Türkei. Der Flüchtlingsdeal könnte an der EU-Forderung nach einem neuen Antiterrorgesetz scheitern. Ankara droht die Schleusen zu öffnen.
Istanbul. Es ist ein Zusammenstoß, den viele Beteiligte kommen sehen: Der Flüchtlingsdeal zwischen der EU und der Türkei droht an Differenzen zwischen Brüssel und dem türkischen Präsidenten, RecepTayyip Erdoğan, zu zerbrechen. Erdoğan sucht die Machtprobe mit den Europäern und ist offenbar bereit, das Scheitern des Abkommens in Kauf zu nehmen.
Noch vor zwei Wochen schien alles auf bestem Wege zu sein. Der türkische Ministerpräsident, AhmetDavutoğlu, der den Deal im März mit der EU ausgehandelt hatte, machte im Parlament Druck, um die Kriterien der Europäer für die zugesagte Visumfreiheit im Juni zu erfüllen. Im Gegenzug für die Mitarbeit der Türkei bei der Reduzierung der Flüchtlingszahlen hatte die EU die Reisefreiheit für Türken im Schengen-Raum in Aussicht gestellt.
Visumfreies Reisen ist ein Traum für viele türkische Normalbürger, die derzeit viel Zeit, Geld und Nerven in eine europäische Reiseerlaubnis investieren müssen. Das Projekt war Teil von Davutoğlus Bemühungen, gegenüber dem übermächtigen Erdoğan an Profil zu gewinnen. Vergangene Woche wurde Davutoğlu deshalb von Erdoğan abgesägt. Seitdem schimpft der Präsident über die Europäer und über EU-Bedingungen für die Visumfreiheit.
Erdoğan tritt vor allem Forderungen der EU nach Änderung der türkischen Antiterrorgesetze entgegen. Diese werden unter anderem auf gewaltfreie politische Gegner Erdoğans wie die Anhänger des islamischen Predigers Fethullah Gülen angewandt. Die Türkei-Beauftragte der Menschenrechtsorganisation Human Rights Watch, Emma Sinclair-Webb, wirft Ankara vor, nur deshalb an den Gesetzen festhalten zu wollen, weil sonst Tausende von Strafprozessen gegen friedliche Regierungskritiker eingestellt werden müssten. Der Erdoğan-kritische Journalist Abdullah Bozkurt vermutet, dass es bei Erdoğans Widerstand nicht nur um die Antiterrorgesetze geht. Die EU verlange auch einen starken Kampf gegen die Korruption mit einer effizienten und unabhängigen neuen Behörde, schrieb Bozkurt auf Twitter. „Das wäre das Todesurteil für das korrupte Patronagesystem.“
Neuer Termin im Oktober
Außerdem will Erdoğan selbst jener Politiker sein, der den Türken die Visumfreiheit ermöglicht. Deshalb wischt der Präsident den Juni-Termin Davutoğlus vom Tisch und spricht nun von Oktober: Die EU habe ihm selbst die Umsetzung der Visumfreiheit zu diesem Zeitpunkt zugesagt, betont Erdoğan. Offenbar zählt er darauf, dass er im Herbst die Visumfreiheit ohne zusätzliche EU-Forderungen durchsetzen kann.

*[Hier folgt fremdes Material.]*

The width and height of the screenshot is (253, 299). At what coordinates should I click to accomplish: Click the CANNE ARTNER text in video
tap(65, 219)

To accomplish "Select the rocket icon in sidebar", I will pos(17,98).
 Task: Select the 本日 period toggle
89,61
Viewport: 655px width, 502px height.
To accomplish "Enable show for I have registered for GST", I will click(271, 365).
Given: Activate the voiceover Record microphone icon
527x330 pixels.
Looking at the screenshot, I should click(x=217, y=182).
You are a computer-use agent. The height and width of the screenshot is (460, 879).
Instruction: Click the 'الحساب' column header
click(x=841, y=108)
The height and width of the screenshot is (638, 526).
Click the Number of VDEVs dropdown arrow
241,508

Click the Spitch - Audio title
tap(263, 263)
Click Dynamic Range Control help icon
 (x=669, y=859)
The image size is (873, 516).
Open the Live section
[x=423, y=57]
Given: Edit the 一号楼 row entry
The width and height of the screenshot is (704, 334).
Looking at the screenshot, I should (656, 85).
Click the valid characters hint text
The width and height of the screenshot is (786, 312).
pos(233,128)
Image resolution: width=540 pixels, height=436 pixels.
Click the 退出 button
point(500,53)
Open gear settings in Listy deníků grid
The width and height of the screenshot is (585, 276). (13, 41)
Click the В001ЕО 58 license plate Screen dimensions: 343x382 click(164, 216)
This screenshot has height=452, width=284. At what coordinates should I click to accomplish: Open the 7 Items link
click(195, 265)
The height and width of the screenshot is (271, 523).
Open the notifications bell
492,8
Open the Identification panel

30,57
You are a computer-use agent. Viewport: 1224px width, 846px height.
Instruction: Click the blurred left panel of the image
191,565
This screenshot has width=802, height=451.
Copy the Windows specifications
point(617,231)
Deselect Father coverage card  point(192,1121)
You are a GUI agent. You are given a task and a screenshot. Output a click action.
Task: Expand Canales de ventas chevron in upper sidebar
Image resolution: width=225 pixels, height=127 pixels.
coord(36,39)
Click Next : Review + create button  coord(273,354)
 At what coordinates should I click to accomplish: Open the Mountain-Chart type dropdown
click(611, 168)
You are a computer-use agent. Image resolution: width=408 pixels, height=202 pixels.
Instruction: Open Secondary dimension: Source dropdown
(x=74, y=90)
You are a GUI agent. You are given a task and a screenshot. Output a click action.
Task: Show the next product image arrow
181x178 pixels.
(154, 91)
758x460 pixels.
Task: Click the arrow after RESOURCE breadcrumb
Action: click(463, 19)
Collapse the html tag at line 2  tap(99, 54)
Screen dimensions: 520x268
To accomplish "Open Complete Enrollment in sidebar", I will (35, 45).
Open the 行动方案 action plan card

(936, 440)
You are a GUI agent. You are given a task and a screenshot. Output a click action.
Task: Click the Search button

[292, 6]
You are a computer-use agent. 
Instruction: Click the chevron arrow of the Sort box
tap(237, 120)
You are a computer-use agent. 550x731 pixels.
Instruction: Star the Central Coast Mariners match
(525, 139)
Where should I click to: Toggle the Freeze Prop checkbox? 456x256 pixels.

Für kritische Stimmen aus Europa halten Erdoğan und seine Gefolgsleute eine Antwort parat: Sollte die Visumfreiheit ausbleiben, „dann schicken wir die Flüchtlinge los“, warnte Erdoğans Berater Burhan Kuzu. Damit meint er vor allem das Europaparlament, das erst dann über die türkische Visumfreiheit entscheiden will, wenn Ankara alle Kriterien erfüllt hat.